UNIVERSITÀ E SCUOLA

L'eccellenza (infelice) degli studenti coreani

Lo studente coreano ha un solo obiettivo: eccellere. Mai abbassare la guardia, mai smettere di memorizzare nozioni e informazioni, mai prendersi una pausa dallo studio. La riforma dell’educazione coreana (Corea del Sud), sintetizzata in una recente pubblicazione dell’Ocse non lascia spazio a dubbi: l’istruzione è un investimento sicuro per il Paese, ne assicura la crescita e quindi il futuro. “La rapida espansione di istruzione in Corea è eccezionale e ha giocato un ruolo chiave nel suo sviluppo economico – si legge nel rapporto - Sostenere il potenziale di crescita della Corea di fronte a venti demografici contrari richiede ulteriori sforzi per migliorare il sistema educativo e rilanciare la crescita della produttività”. I risultati si vedono: negli ultimi test Pisa, che ogni tre anni valutano i livelli di matematica, lettura e scienza degli studenti di 65 Paesi, i coreani risultano tra i migliori. 

Eccellenza scolastica, ma a che prezzo? Se è vero che gli studenti raccolgono straordinari successi, è vero anche che, sempre secondo uno studio Ocse, risultano essere i più infelici (figura 3.1.2). Nel 2011, in un articolo pubblicato dal Time, dal titolo Teacher, leave those kids alone, Amanda Ripley parlava di “masochismo formativo” raccontando la storia incredibile delle ronde negli hagwon (istituti privati di ripetizione) di Seoul effettuate dagli ispettori del Ministero per scovare (e costringere a una pausa) gli studenti ancora impegnati nello studio dopo le dieci di sera. Un tentativo di arginare il problema del ‘troppo studio’. 

Studio, esame.

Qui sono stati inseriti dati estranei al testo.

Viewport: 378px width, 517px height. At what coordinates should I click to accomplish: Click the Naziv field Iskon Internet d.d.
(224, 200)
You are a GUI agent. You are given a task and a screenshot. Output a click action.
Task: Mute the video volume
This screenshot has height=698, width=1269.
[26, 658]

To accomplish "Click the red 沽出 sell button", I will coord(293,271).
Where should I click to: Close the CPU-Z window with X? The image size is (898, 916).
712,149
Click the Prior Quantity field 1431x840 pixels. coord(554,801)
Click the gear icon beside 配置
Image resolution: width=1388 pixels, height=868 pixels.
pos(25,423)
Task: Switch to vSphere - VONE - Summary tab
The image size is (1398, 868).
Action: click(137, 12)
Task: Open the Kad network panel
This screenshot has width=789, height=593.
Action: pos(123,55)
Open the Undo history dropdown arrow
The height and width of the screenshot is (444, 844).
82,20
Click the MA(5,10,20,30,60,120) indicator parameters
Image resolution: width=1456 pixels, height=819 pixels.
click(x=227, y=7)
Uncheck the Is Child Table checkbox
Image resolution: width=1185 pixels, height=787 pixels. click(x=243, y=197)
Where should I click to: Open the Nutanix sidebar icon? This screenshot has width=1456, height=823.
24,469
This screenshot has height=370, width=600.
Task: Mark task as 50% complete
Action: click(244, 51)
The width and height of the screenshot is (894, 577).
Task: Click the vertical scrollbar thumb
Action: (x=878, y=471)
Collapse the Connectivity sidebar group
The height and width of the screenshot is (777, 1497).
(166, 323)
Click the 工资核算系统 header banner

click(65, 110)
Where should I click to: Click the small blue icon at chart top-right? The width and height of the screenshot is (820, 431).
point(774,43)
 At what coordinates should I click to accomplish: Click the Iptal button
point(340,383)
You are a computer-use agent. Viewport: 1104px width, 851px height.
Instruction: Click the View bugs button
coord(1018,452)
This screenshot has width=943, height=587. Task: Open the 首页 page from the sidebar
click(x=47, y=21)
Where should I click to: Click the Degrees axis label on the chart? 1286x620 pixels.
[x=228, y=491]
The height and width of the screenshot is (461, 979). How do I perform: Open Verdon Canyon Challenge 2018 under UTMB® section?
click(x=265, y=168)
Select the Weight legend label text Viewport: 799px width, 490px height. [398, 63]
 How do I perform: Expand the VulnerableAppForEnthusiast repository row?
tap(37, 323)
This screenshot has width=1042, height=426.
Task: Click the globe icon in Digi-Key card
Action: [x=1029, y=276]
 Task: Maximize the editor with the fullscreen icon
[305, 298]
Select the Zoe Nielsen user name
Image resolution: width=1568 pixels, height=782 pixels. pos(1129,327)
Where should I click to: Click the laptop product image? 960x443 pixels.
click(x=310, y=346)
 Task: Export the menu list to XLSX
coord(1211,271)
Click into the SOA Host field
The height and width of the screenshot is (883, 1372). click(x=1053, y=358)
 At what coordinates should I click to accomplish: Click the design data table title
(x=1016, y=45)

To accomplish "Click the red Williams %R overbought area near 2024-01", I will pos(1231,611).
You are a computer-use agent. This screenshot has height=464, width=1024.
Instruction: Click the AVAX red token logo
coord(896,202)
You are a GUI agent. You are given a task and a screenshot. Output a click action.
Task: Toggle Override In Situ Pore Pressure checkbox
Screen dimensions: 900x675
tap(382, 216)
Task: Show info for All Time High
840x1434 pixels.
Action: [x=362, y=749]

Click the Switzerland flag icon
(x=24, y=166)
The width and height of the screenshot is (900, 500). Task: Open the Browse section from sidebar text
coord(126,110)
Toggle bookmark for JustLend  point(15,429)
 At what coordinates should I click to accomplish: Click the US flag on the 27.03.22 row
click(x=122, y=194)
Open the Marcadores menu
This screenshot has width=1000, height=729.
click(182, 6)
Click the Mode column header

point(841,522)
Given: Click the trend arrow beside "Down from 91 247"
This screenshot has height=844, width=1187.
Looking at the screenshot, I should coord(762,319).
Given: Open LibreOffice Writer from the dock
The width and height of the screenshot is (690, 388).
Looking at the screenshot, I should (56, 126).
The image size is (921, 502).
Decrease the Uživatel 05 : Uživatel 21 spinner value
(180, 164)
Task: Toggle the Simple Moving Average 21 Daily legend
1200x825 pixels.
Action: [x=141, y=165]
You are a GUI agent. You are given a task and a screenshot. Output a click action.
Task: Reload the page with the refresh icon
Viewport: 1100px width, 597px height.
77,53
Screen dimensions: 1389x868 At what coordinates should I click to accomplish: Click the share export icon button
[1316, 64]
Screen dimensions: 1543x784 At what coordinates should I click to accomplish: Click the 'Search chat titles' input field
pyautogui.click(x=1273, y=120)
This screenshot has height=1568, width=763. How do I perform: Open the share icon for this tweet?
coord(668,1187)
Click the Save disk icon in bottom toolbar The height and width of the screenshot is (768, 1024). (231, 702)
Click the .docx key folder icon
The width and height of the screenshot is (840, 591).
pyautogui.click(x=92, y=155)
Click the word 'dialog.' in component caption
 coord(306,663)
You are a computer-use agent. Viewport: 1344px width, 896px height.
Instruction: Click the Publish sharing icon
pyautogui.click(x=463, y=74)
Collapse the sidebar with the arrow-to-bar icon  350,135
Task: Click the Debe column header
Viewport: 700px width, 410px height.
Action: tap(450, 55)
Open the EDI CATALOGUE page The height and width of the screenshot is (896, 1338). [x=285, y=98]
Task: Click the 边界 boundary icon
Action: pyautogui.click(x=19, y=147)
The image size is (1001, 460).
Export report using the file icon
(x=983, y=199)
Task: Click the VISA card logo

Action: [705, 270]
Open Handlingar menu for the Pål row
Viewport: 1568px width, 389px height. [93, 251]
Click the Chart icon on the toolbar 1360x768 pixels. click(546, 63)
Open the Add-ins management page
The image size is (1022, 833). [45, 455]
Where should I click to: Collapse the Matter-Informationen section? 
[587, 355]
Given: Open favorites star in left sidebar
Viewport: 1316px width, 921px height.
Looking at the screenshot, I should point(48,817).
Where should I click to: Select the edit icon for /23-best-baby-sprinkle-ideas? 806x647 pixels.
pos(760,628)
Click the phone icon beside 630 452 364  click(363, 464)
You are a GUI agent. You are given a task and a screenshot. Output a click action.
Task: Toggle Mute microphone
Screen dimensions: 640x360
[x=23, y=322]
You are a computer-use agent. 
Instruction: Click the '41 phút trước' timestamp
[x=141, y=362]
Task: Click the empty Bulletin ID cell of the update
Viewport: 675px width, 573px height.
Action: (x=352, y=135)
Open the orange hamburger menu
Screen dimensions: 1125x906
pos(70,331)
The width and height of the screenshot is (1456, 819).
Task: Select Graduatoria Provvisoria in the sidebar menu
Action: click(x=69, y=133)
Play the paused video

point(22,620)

Studio, esame. Studio, esame. E così via, senza sosta. “I curricula scolastici sono pesantemente regolamentati dal College scholastic aptitude test (Csat). Con una prova a risposta multipla determinante per l'ammissione all'università – si legge nella relazione dell’Ocse - Anche gli esami alle superiori, generalmente due volte a semestre, giocano un ruolo importante. Uno studio ha calcolato che, per riuscire a superarli, gli studenti dovevano memorizzare da 60 a 100 pagine di nozioni per ogni esame. Il focus sui test a risposta multipla dà un valore particolare all'apprendimento delle nozioni, il che è coerente con la tradizione asiatica di insegnamento, dominata dal trasferimento di informazione da insegnante a studente”.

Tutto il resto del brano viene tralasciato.